そうして戻ってみると、部屋の入り口前でたむろする鈴華の姿。
「浅黄瀬さん?」
「……ああ、おかえなさい。 しかしまあ、よく引き受けましたね」
「あっぱれがピンチだから…… 今度は私が助ける番」
「……そうですか。 ……頑張ってください。 私は何もしてあげられませんけど」
「……拗ねてる?」
「ばっ……! 拗ねてなんかいませんよ! た、ただ。 こんなときに私だけ何もしてあげられないのが歯痒くて……」
「それを拗ねてるって言うんじゃ?」
「うるさいです! ほら、私なんかに構わず急いでください!」
鈴華は追い払うように左手を振る。 しかし火夜は何故かその場から動こうとせずこんなことを言い出した。
「……ねえ、手、握ってもいい?」
「手……? べ、別にいいですけど……」
いったい何をしようというのか、疑問に思いながらも乱暴に手を差し出す鈴華。
そして火夜の手が触れたとき、彼女はすぐさまあることに気がついた。
「ちょ、ちょっと。 すごく震えてるじゃないですかっ。 もしかして、玄井門さん……」
「うん…… 正直、ものすごく怖い…… あのミノタウロスがいるところに自分が行くんだって考えるとそれだけで怖くなる……」
それは無理もないことだった。
全盛期の天晴と引き分けたという事実。
自分が完膚なきまでに打ちのめされた律華ですら恐らく勝てないだろうという事実。
そして、グズモ戦にて実際に目の当たりにしたミノタウロスの狂暴性。
それらを前にして臆さないでいられる程火夜の精神は強くなかった。
「い、今すぐドクターに伝えましょう! どうにかして、別の人に……」
鈴華が急いで踵を返し研究室に戻ろうとした。 しかし火夜がさらにその手を強く握って制止をかける。
「待って浅黄瀬さん。 そうじゃないの……」
「玄井門さん……? いったいなにを……」
「確かに怖いよ。 今すぐにでも逃げだしたくなるほど怖い。 けど、逃げたくないの。 天晴が待ってるから、皆に託されたから、私は怖くても立ち向かいたい。

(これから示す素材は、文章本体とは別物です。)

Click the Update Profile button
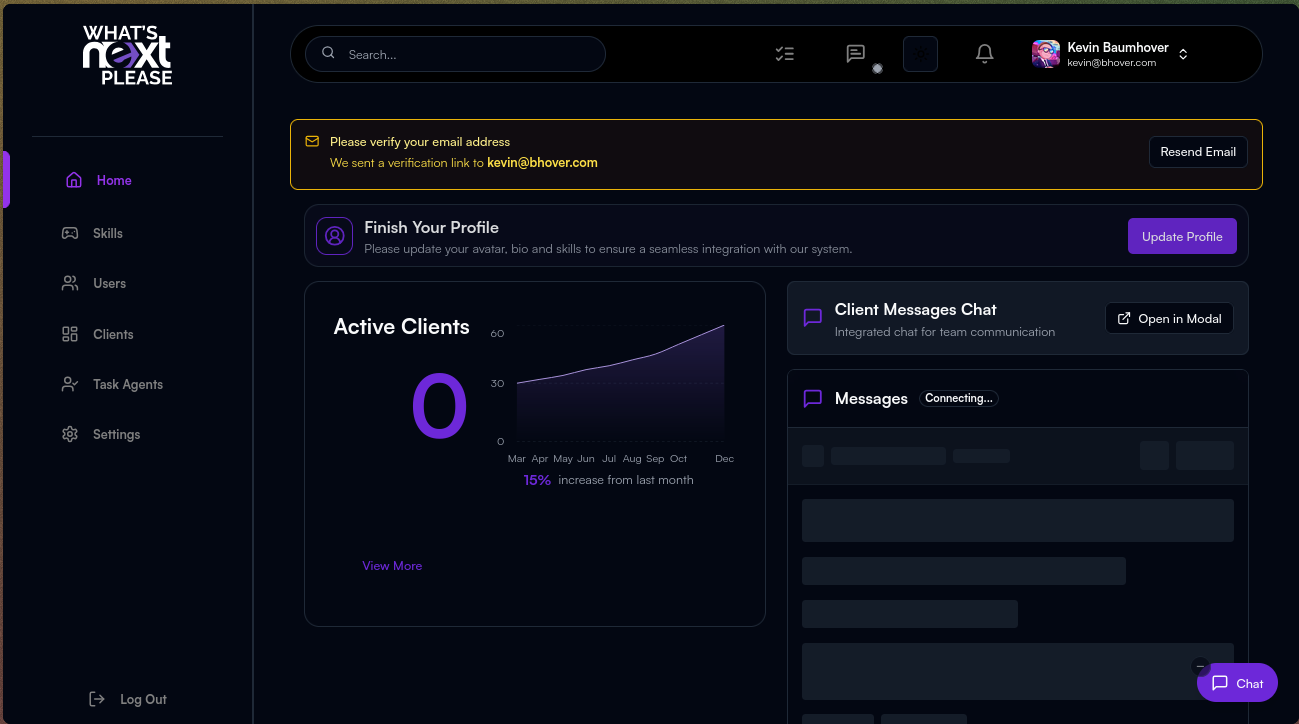 [x=1182, y=237]

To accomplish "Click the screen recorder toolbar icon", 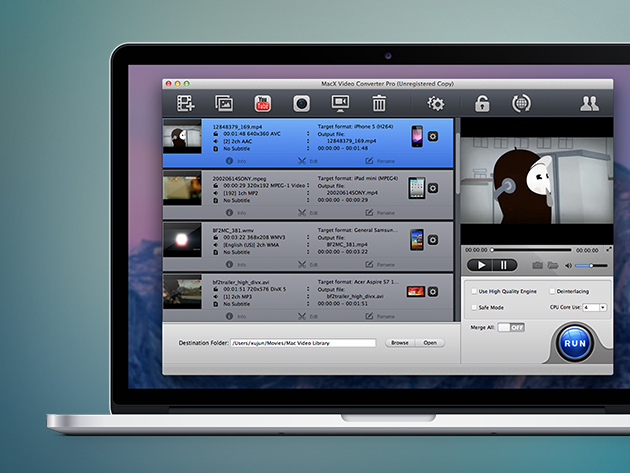I will click(301, 102).
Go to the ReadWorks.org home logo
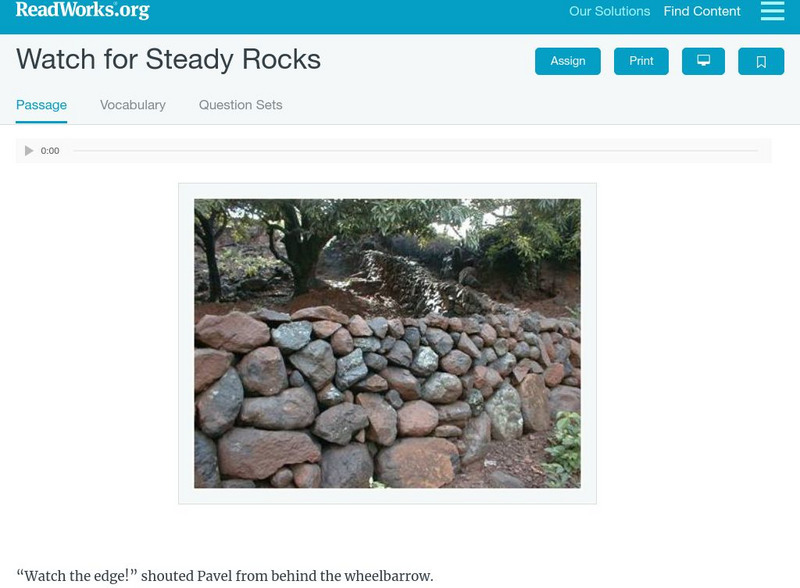The image size is (800, 588). 82,11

だから浅黄瀬さん、お願い……」
少しの間。 一拍置いた後、火夜が再び口を開く。
「私に勇気をちょうだい……」
「……!」
火夜は震える声でそう言った。
彼女の本心を知った鈴華。 少しだけ考えた後、意識を集中させてスキルを発動させる。
「【ヒール】」
すると、火夜に癒しの波動が伝わっていく。
それは回復処置とはほぼ無縁の行為。 大した意味のない、まじない程度の役割しか果たさない代物だ。
しかし、それを受けた火夜は自ずと笑みを溢していた。
「フフッ……」
「……まったく、世話のかかる人ですね。 けど、今のでちゃんと託しましたよ。 スズ自身を、今、あなたの心に預けました」
「うん、ちゃんと伝わってきた。 誰よりもあっぱれのことを想う浅黄瀬さんの気持ち。
形なんてないけど、それが一番私の力になる」
「大げさですよまったく! さっ、いってらっしゃい!」
「うん! いってきます!」
小さな拳を互いに合わせて少女達は誓い合った。
そして火夜は天晴達のところへ向かう。
人々の想いを一身に背負って、風となり、駆けた。